Ezekiel 39:11

Ezekiel 39:11

And it shall come to pass in that day
When this destruction of the army of Gog shall be made: that I will give unto Gog a place there of graves in Israel;
or, "a place there, a grave in Israel" F2; he that thought to have subdued the whole land, and taken possession of it, shall have no more of it than just a place for a grave, to be buried in; a place fit for a grave, as the Targum; and where that will be is next observed: "the valley of the passengers on the east of the sea"; a valley through which travellers used to pass from Syria, Babylon, and other places, to Egypt and Arabia Felix, which lay east of the sea; not the Mediterranean sea, which lies west of Judea; but either the Dead sea, the sea of Sodom, a sulphurous lake, to which there may be an allusion, ( Revelation 19:20 ) or the sea of Chinnereth, or Genesareth, as the Targum, Jarchi, and Kimchi; the same with the sea or lake of Tiberias and Galilee, mentioned in the New Testament; which sense is approved of by Gussetius F3; where was a passage from the land of Canaan to the east of the same sea. Calmet F4 thinks it stands for the great road at the foot of Mount Carmel, to go from Judea, Egypt, and the country of the Philistines, into Phoenicia, which road was to the east of the Mediterranean sea. And it shall stop the noses of the passengers;
or the passengers shall stop their noses, because of the ill smell of the carcasses F5; or their mouths, the mouths of blasphemers, who shall no more blaspheme the God of Israel, when they shall observe this monument of his power, in the destruction of his and his people's enemies.
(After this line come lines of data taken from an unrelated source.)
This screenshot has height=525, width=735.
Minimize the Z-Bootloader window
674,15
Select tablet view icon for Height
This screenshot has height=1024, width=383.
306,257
It may be rendered, "it shall stop the passengers F6; from passing that way, because of the multitude of the carcasses that shall fall there", and which is the reason of their being buried out of the way; this sense Jarchi takes notice of. The Targum is,

``and it is near to two mountains;''
as if this clause described the situation of the valley. And there shall they bury Gog, and all his multitude;
all his army, such of it as the fowls and beasts had not devoured, and the bones they had left; not his army only, but himself also, the Sultan or Grand Seignior of the Turks, the general of his mighty army: this was not true of Antiochus; he died not, nor was he buried in the land of Israel. And they shall call it the valley of Hamon-gog:
Hamon signifies a multitude; and this name will be imposed upon the place of Gog's sepulchre, because of the multitude slain and buried here, and to perpetuate the memory of it: there never was yet a place of this name in the land of Israel, which shows that this event is yet future. Calmet takes it to be the valley of Jezreel, in which he thinks the army of Cambyses was defeated, after the death of that prince; wrongly taking Cambyses and his army for Gog and Magog.
FOOTNOTES:

F2 (rbq Mv Mwqm) "locum ibi sepulchrum", Starckius; "locum ubi sit sepulchrum", Cocceius.
F3 Ebr. Comment. p. 585.
F4 Dictionary in the word "Vale"
F5 So R. Sol. Urbin. Ohel Moed, fol. 66. 2.
F6 (Myrbeh ta ayh tmoxw) "et erit illa obturans transeuntes", Starckius; "et erit illa frenans transeuntes", Cocceius.